Dieses Phänomen haben Forscher aus Harvard und Oxford zum Anlass genommen, die positive Wirkung des Mittels noch einmal genauer zu überprüfen. Ihr Ergebnis: Das Medikament macht Menschen tatsächlich kreativer und schlauer und kann ihnen helfen, Entscheidungen zu treffen und Probleme zu lösen.
Ruairidh Battleday von der University of Oxford und seine Kollegin Anna-Katharine Brem von der Harvard Medical School hatten für ihre Metastudie alle Untersuchungen – insgesamt 24 – ausgewertet, die zwischen 1990 und 2014 zu dem Thema erschienen sind.
Signifikante Wirkung auf komplexere Aufgaben
Sie fanden heraus: Modafinil hat keine signifikante Wirkung auf das Arbeitsgedächtnis – für kurzfristiges Erinnern ist der Wirkstoff also nutzlos. Anders sieht es jedoch für komplexere Aufgaben aus: „Hier scheint Modafinil die geistigen Leistungen verlässlicher zu erhöhen", erklärt Battleday in einer Mitteilung.
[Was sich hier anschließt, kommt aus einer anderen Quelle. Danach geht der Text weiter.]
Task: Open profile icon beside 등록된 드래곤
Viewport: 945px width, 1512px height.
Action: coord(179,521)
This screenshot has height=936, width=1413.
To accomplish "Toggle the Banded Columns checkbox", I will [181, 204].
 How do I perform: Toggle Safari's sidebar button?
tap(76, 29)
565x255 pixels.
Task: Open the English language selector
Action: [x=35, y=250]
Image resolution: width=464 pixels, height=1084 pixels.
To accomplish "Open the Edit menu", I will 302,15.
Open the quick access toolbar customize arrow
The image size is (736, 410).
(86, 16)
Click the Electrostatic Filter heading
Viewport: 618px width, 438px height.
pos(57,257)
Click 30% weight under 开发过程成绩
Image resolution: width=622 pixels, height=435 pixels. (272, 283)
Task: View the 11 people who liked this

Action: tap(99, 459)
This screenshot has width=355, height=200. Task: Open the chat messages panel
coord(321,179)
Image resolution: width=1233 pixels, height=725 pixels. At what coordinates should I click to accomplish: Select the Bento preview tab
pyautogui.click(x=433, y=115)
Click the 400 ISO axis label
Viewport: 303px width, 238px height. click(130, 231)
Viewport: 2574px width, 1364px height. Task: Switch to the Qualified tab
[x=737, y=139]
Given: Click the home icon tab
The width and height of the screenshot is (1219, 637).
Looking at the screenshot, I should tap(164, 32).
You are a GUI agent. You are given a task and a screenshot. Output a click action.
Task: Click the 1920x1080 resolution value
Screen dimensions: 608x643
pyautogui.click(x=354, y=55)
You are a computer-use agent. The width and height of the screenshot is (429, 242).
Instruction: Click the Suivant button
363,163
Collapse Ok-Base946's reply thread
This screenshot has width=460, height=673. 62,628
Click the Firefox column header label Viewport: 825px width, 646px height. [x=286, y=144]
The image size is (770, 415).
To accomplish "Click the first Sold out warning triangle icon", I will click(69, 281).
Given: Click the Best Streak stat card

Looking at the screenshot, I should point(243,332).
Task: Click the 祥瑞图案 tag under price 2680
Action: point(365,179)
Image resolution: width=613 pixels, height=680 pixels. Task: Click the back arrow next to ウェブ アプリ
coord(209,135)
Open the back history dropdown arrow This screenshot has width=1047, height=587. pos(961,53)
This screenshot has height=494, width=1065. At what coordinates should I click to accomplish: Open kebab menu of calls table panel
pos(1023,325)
Dies gelte vor allem für höhere Gehirnfunktionen, an denen viele einzelne kognitive Prozesse beteiligt sind.
Somit sei laut Battleday Modafinil das erste echte Beispiel für eine „Smart Drug“, die wirklich helfen könne. Zudem habe das Medikament kaum Nebenwirkungen. Laut ihrer Analyse fanden die Forscher in 70 Prozent der ausgewerteten Studien keinen Effekt auf die Stimmung der Probanden. Nebenwirkungen wie Kopfschmerzen, Übelkeit oder Schlafstörungen seien in den Placebogruppen ähnlich häufig aufgetreten wie in den Probandengruppen, die Tabletten mit Wirkstoff erhielten.
Die EMA warnt vor Missbrauch
Diese Ergebnis widerspricht allerdings komplett den Schlüssen, die die Europäische Arzneimittelagentur (EMA) noch im Februar 2011 zog: Sie stellte fest, dass das gesundheitliche Risiko („das Nutzen-Risiko-Verhältnis“), durch Nebenwirkungen Schaden zu nehmen für die meisten Anwendungsgebiete deutlich höher ist als die erhoffte Wirkung.
Die Liste der Nebenwirkungen ist lang: Kopfschmerzen, Übelkeit, Appetitlosigkeit und Nervosität gehören noch zu den harmloseren. Dazu kommen Essstörungen, Benommenheit, Brustschmerzen, Bluthochdruck, Tachykardie und erhöhte Leberfunktionswerte.
In seltenen Fällen kann es zu lebensbedrohlichen Überempfindlichkeitsreaktionen, plötzlichen Angstzuständen, Depressionen, Manien, Halluzinationen und Suizidgedanken kommen.
Schwere Nebenwirkungen
Deshalb empfiehlt die EMA den Gebrauch von Modafinil nur gegen schwere Narkolepsie. Zu schwerwiegend seien Nebenwirkungen und Suchtpotenzial.
Wie andere stimulierende Substanzen greift auch Modafinil direkt in den Dopaminhaushalt des Gehirns ein. Daher kann es leicht zu einer körperlichen und psychischen Abhängigkeit kommen.
Außerdem sind weder Wirkweise noch Langzeitfolgen vollständig geklärt.